- WHAT IS EXPECTED: Make an exact copy of all the entries shown below.

- ENTRIES SHOWN:
Start of Block

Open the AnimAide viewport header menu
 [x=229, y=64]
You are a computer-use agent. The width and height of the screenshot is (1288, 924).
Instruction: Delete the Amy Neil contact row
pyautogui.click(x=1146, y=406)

End of Block

- SOLVED EXERCISE:
Open the AnimAide viewport header menu
 [x=229, y=64]
You are a computer-use agent. The width and height of the screenshot is (1288, 924).
Instruction: Delete the Amy Neil contact row
pyautogui.click(x=1146, y=406)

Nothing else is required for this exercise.